MGM MIRAGE (NYSE: MGM) today announced that the New Jersey Casino Control Commission (CCC) approved the settlement agreement between the Company and the New Jersey Division of Gaming Enforcement (DGE) under which the Company will sell its 50% ownership interest in the Borgata Hotel Casino & Spa and related leased land in Atlantic City.
“The DGE’s Report acknowledges there is no evidence that Pansy Ho has engaged in any wrongdoing or been accused of any illegal activity,” said MGM MIRAGE Chairman and CEO Jim Murren. “Gaming regulators in the other jurisdictions where we operate casinos are well aware of this matter, had access to the same information as the New Jersey gaming regulators, and have all either determined that the Company’s relationship with Pansy Ho is appropriate or that further action was not necessary.
“MGM MIRAGE structured its business relationship with Pansy Ho to ensure the highest standards of operation and compliance with all applicable gaming laws and to protect against any improper influence. We have had a very positive working relationship with Pansy Ho and have a spotless operating record at MGM Grand Macau, which opened more than two years ago. We are the only operator in Macau with a fully independent compliance committee and our joint venture meets the highest standards of good governance,” said Mr. Murren.
The Company owns the Borgata through a 50-50 joint venture with Boyd Gaming Corporation whose interest is not affected by the settlement.

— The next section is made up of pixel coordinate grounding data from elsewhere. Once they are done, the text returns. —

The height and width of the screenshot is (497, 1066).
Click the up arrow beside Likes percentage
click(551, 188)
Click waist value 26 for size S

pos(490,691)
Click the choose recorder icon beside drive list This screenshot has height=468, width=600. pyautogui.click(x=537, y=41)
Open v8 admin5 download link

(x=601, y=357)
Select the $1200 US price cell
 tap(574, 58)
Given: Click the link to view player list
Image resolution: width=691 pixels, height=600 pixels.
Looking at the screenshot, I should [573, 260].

Under the terms of the settlement, the company will place its interest in the Borgata and related leased land in a divestiture trust. The settlement mandates the sale of the trust property within a 30-month period. During the first 18 months, the Company will have the right to direct the trustee to sell the trust property, subject to approval of the CCC. If a sale is not concluded by that time, the trustee will be responsible for selling the Company’s interest in the Borgata and related leased land during the following 12-month period.
“The Borgata is the most successful property in the Atlantic City marketplace, and we expect there will be strong interest in this valuable asset. The agreement provides ample time for an orderly disposition of our interest to maximize its value to the MGM shareholders,” said Mr. Murren.
Prior to the consummation of the sale, the divestiture trust will retain any cash flows received in respect of the assets in trust, but will pay property taxes and other costs attributable to the trust property to the extent that minimum trust cash balances are maintained.
The Company will be the sole economic beneficiary of the trust and will be permitted to reapply for a New Jersey gaming license beginning 30 months after the completion of the sale.